M. Rochon: Alors, l'idée est vraiment visée que, un, c'est le libre choix; puis deux, c'est qu'une personne ne peut pas tomber entre deux chaises. Un établissement, dans le territoire qu'il dessert, doit rendre le service dans son territoire. La personne peut choisir au besoin d'aller à différents endroits.

La Présidente (Mme Malavoy): Est-ce que ça contribue à clarifier?
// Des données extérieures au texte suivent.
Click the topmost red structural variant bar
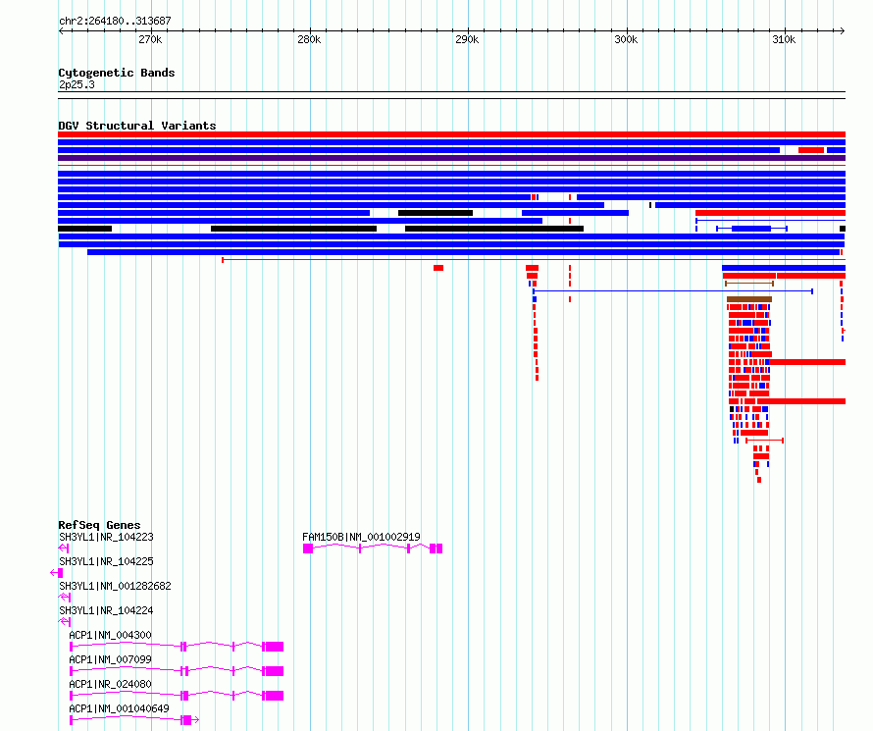873x731 pixels. [451, 134]
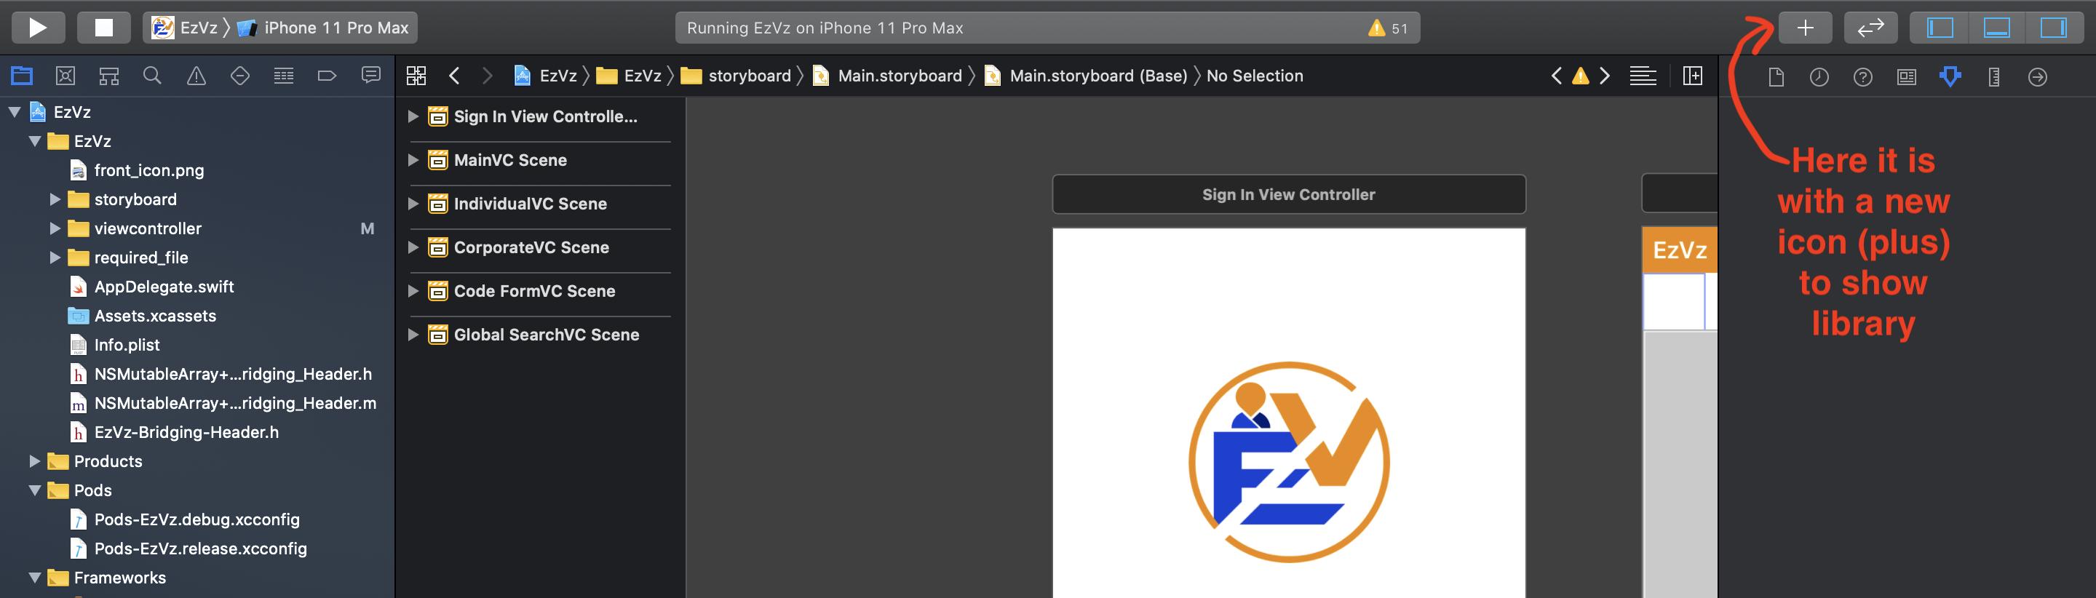Open AppDelegate.swift file
2096x598 pixels.
[164, 286]
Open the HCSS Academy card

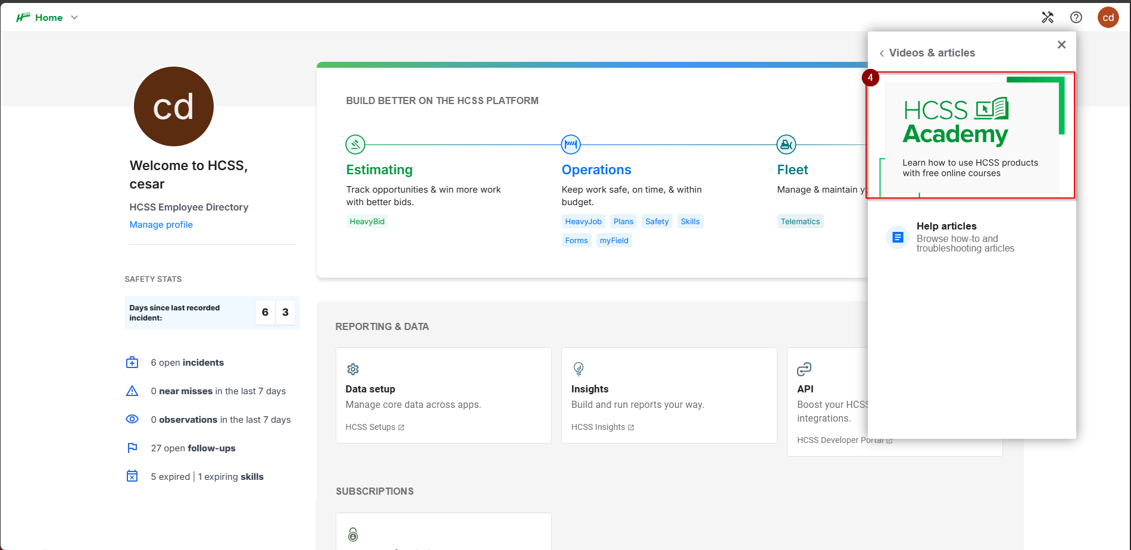pos(971,136)
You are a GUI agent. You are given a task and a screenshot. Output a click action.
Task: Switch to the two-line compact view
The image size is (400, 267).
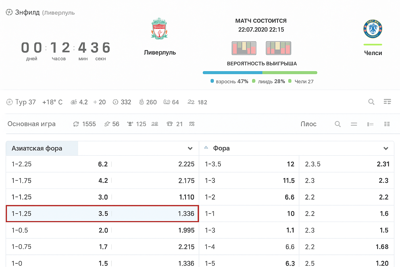[x=354, y=124]
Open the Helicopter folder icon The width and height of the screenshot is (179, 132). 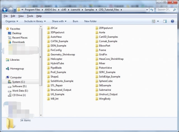tap(48, 59)
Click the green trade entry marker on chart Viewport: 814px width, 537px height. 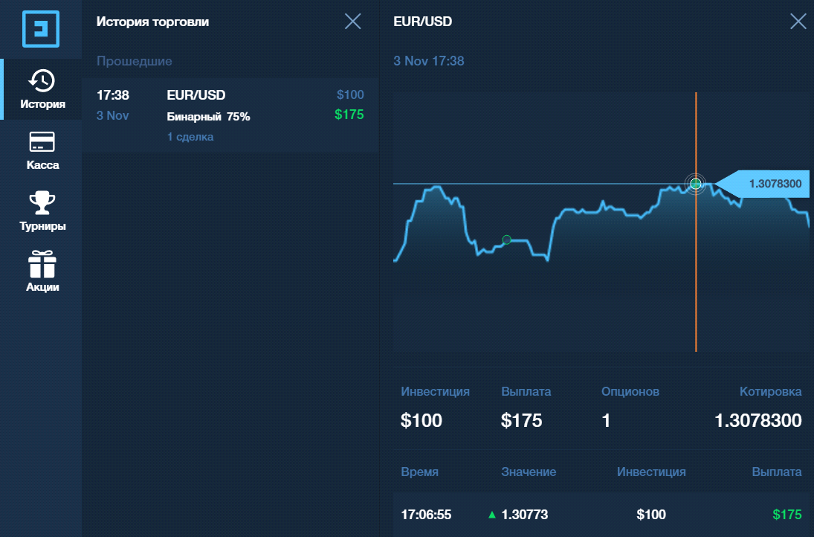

Mme Arvey (Jo-ann): Oui, ça va.

M. Rochon: Oui? On s'entend? Alors, on va s'assurer que les interprétations avec les légistes sont vraiment ça. Mais je voulais au moins vous rassurer que ce qu'on voulait corriger, c'était exactement ce que vous craigniez que l'amendement risque d'introduire, qui était déjà dans la loi actuellement.

La Présidente (Mme Malavoy): Il reste un tout petit peu de temps du côté de l'opposition, alors je vais permettre au député de Nelligan d'y aller rapidement.

M. Williams: Merci, Mme la Présidente. Merci beaucoup de souligner ce point. Parce que j'ai écouté comme il faut les réponses du ministre et c'est soit une réponse terriblement compliquée ou c'est une autre démonstration comment le ministre peut être un pretzel, parce que.... Bref, j'ai entendu que le ministre a annoncé la fin de la sous-régionalisation, le sous-territorial, c'est ça qu'il a presque dit. Ils ont essayé de corriger ça un peu plus tard. Je vais sortir les galées, demain, et nous allons essayer de comprendre exactement qu'est-ce que le ministre a dit, comme d'habitude. Mais je pense que vous avez soulevé un point assez important, parce que, particulièrement pour les minorités, cette flexibilité est essentielle.

Vous avez parlé du problème de quelqu'un qui est sur une «black list», mais aussi, juste sur l'accessibilité pour les minorités culturelles ou linguistiques, ou les deux, nous avons besoin d'une certaine souplesse. Avec ça, j'espère avoir la réponse finale du ministre et savoir exactement ce qu'il privilégie. Il a plaidé pour le libre choix, c'est fantastique. Pour mes oreilles, là, c'était: Enfin, il a compris toutes mes questions. Mais on verra les prochaines réponses. C'est pourquoi j'ai voulu juste souligner que vous avez apporté beaucoup de commentaires assez importants, et merci beaucoup pour ça. Nous allons certainement vous mettre au courant de la prochaine réponse du ministre sur votre question. Merci.

La Présidente (Mme Malavoy): Est-ce que ça va?

M. Rochon: Mme la Présidente, c'est difficile de dire si c'est la question ou la réponse qui est difficile à comprendre. Ça dépend.

La Présidente (Mme Malavoy): Alors, écoutez...

M. Williams: Je vais sortir les galées demain.

La Présidente (Mme Malavoy): ...on va s'en tenir là pour le moment. Il me reste à vous remercier, madame, ainsi que les personnes qui vous accompagnent, d'être venue, d'avoir passé ce moment avec nous.

J'ajourne les travaux jusqu'à jeudi, 12 mars, 9 h 30, dans la même salle, la salle Papineau. Merci beaucoup.